Gilmore Girls Project: Season Seven, Hay Bale Maze

Season Seven

Episode One Hundred Forty-Nine: “Hay Bale Maze”

Original Airdate: April 17, 2007

Brief encounter: Stars Hollow’s centerpiece attraction for the annual Spring Fling brings Lorelai and Luke face to face. And the post-grad job hunt has Rory dithering in a most unRory-like manner.

We are starting into the last five episodes of the series and this is when Rory begins to make a bunch of decisions that drive me bonkers. Turning down the job for a fellowship that she doesn’t get is just one of them, and I have to say, I think that because she’s really only lived in dream world most of her life, i.e. her grandparents then boyfriend footing the bill for pretty much anything her heart desired to the point where she never had to work to pay bills, was the stepping stone into this poor choice. Who passes up a paying job for something that is a risk and isn’t paid? Someone who hasn’t had to worry about bills ever in their lives, that’s who.

I know she has always used the pro and con list but it seems like she has a really deep rooted problem with making decisions, which I don’t really understand. Shouldn’t she be better at it by now? And since when did taking one job mean that all others were off the table?

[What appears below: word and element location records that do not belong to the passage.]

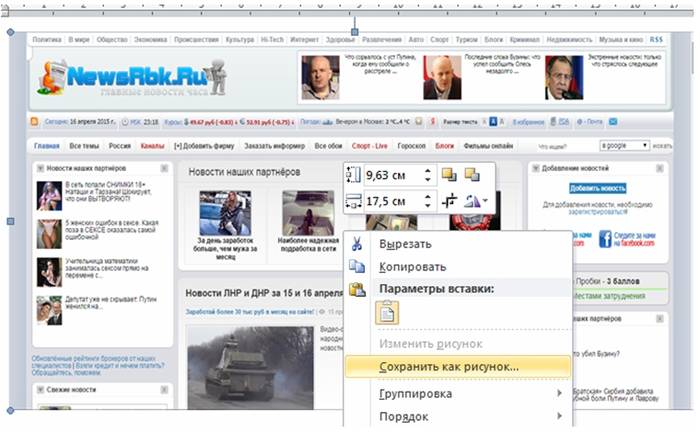This screenshot has height=433, width=700.
Task: Click the paste option clipboard icon
Action: point(388,313)
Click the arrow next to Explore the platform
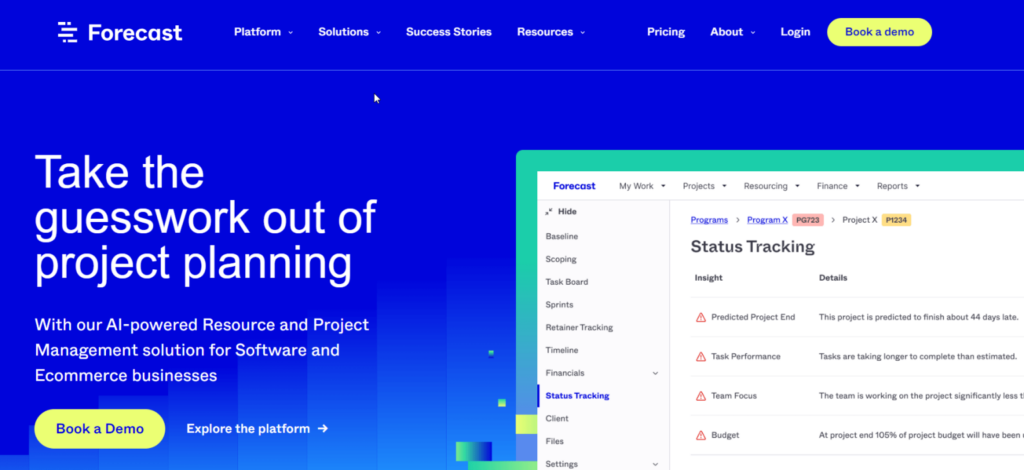Viewport: 1024px width, 470px height. tap(322, 429)
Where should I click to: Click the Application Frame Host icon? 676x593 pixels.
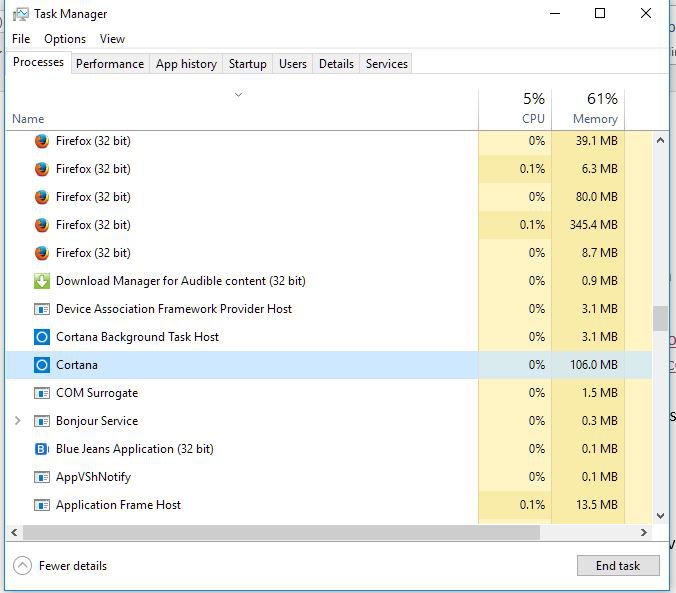[x=42, y=505]
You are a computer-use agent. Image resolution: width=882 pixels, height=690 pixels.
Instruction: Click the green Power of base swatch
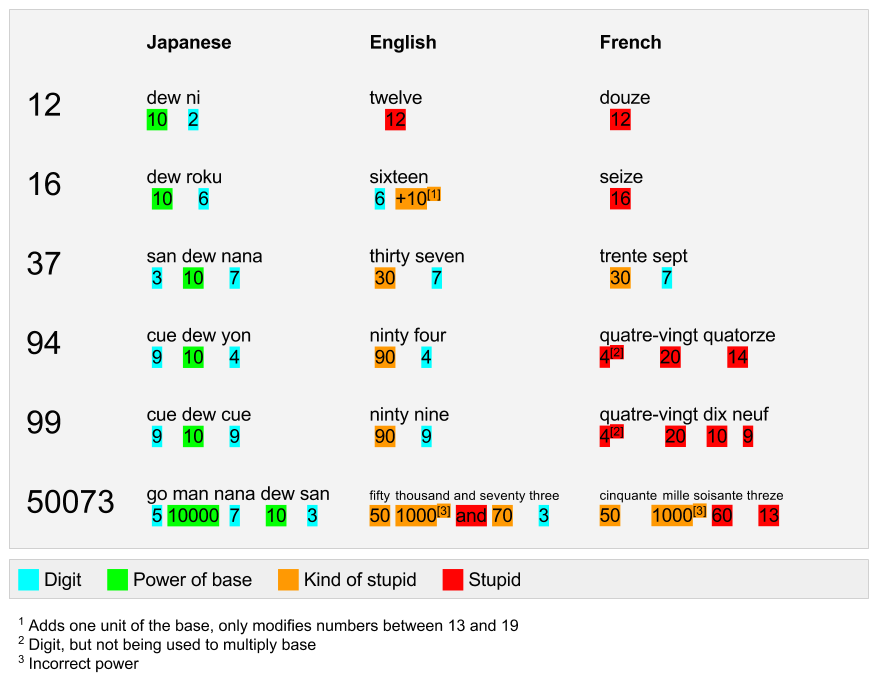click(118, 580)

I have to say, I also feel for Logan in this episode. Lorelai sure has her judgmental cap on and I think she’s even added a cape and maybe some boots to match. For someone to get knocked up at sixteen she sure is busting his . . . er . . . chops over the choices he’s made.

The second, and biggest, worst choice Rory makes is coming up in another episode and I will touch on that then.

I do like how the episode ended with Lorelai and Luke finally apologizing to one another. Now, maybe, we can get back to how the show should be.

So what did you all think of this episode?

Funny Quotes:

LORELAI: And it turns out he wasn’t really crying so much as he was allergic to the hay.
MICHEL: Oh! Whatever.
SOOKIE: Michel, people stopped saying “whatever” like two years ago.
MICHEL: Whatever. I’m outtie 5,000.

LOGAN: I’m sorry I could have sworn there were like four or five cartons in there.
PARIS: Each of these milks is here for a reason. I need the 2% for my cereal, whole milk for my tea, half-and-half for my coffee, skim milk for cooking or baking, plus, I like to keep lactaid on hand for Doyle.
DOYLE: Which I don’t need. Because I’m not lactose intolerant.
PARIS: You’re lactose resistant. You have a bias against lactose. You’re sensitive.
DOYLE: I’m not sensitive. I have no problem with lactose.

RORY: Well, let’s hope that it does most of the talking because I keep thinking of questions that they might ask me, and this lovely little thing keeps happening where my mind goes completely blank. You know it’s like “Rory, what journalists do you admire?” ah-um “What journalists do I admire?” And nothing. It’s a blank. It’s like a snowstorm in here. It’s all white and empty.
PARIS: Uh-oh.
LOGAN: You’re gonna be great.
DOYLE: Absolutely.
PARIS: Or you’ll choke. What? It’s your first big interview. You very well may panic. I’m just saying, don’t panic if you panic.

APRIL: It’s fascinating stuff, and you know what’s funny? Growing up in New England, it’s like you’re told over and over that you live in this old place where houses are 300 years old and there’s all this history, right?
LUKE: Right,
APRIL: Well, some of these pueblos, like the Aztec ruins national monument, or the Casamero Pueblo ruins — I mean, people were living there in 1100 A.D. It’s like, “suck it, New England.”

LUKE: Why is there a giant wall of hay right in front of my diner?!
TAYLOR: The entire town voted. I’m just executing what the town wants.
LUKE: This is not what the town wants. This is what you want!
[Logan and Rory watching from their table]
LOGAN: Oh, stars hollow is better than Colonial Williamsburg.